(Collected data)
++++++++
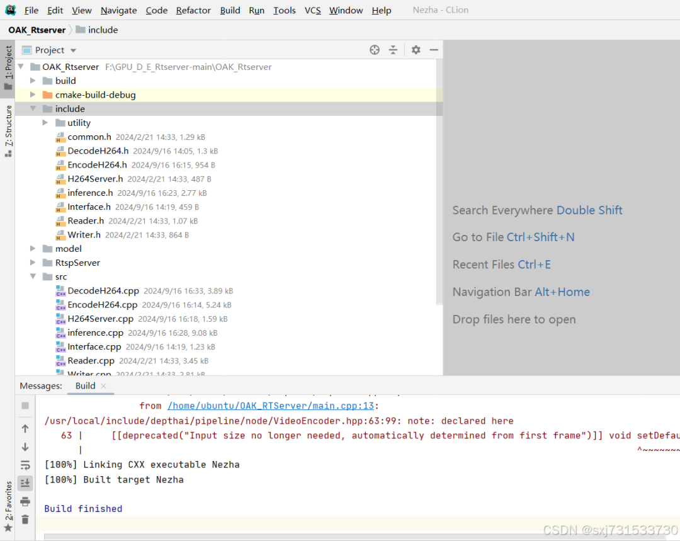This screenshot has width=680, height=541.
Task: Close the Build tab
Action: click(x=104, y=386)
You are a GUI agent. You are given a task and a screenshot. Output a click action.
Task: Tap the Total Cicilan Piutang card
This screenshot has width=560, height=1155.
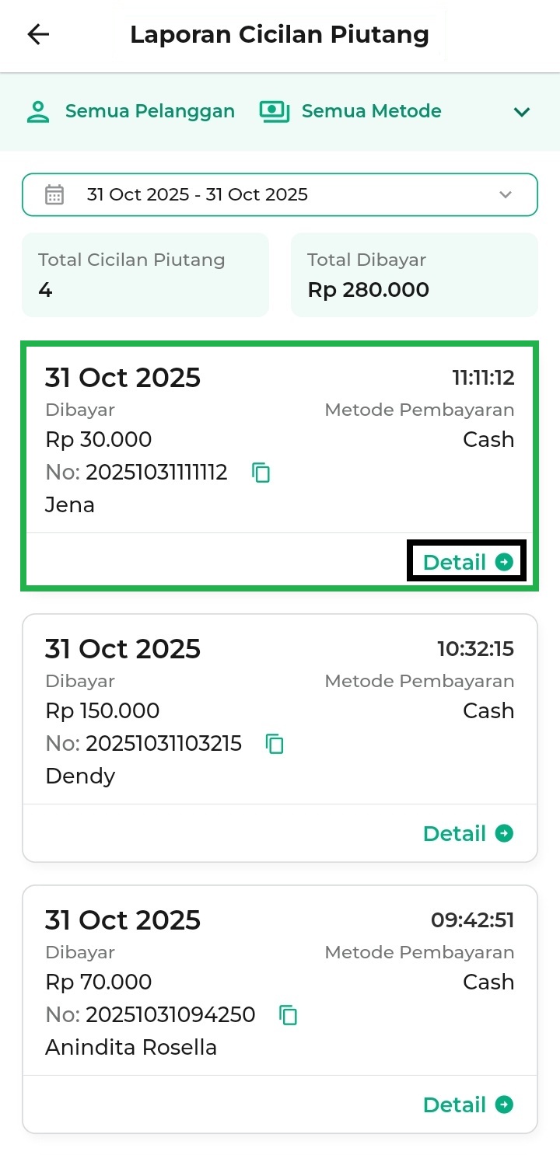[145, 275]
++++++++
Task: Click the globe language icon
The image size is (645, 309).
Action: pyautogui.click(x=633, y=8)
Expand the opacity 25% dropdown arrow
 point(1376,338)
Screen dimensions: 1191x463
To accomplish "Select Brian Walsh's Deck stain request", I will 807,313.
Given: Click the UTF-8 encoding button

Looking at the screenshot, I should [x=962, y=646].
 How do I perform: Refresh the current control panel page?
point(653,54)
++++++++
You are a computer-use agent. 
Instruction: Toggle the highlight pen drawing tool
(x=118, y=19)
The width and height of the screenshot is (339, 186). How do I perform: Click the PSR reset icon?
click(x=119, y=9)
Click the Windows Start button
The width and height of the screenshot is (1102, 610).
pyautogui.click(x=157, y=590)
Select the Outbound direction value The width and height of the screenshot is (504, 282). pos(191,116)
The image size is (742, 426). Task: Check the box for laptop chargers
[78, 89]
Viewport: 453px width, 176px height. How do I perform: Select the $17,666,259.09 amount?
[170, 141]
++++++++
§ **DIRECTIONS FOR THIS TASK**: Check every line of the entries above, and copy those that carry the string "agent".

§ **EXPECTED ANSWER**:
You are a GUI agent. You are given a task and a screenshot. Output a click action.
You are a computer-use agent. 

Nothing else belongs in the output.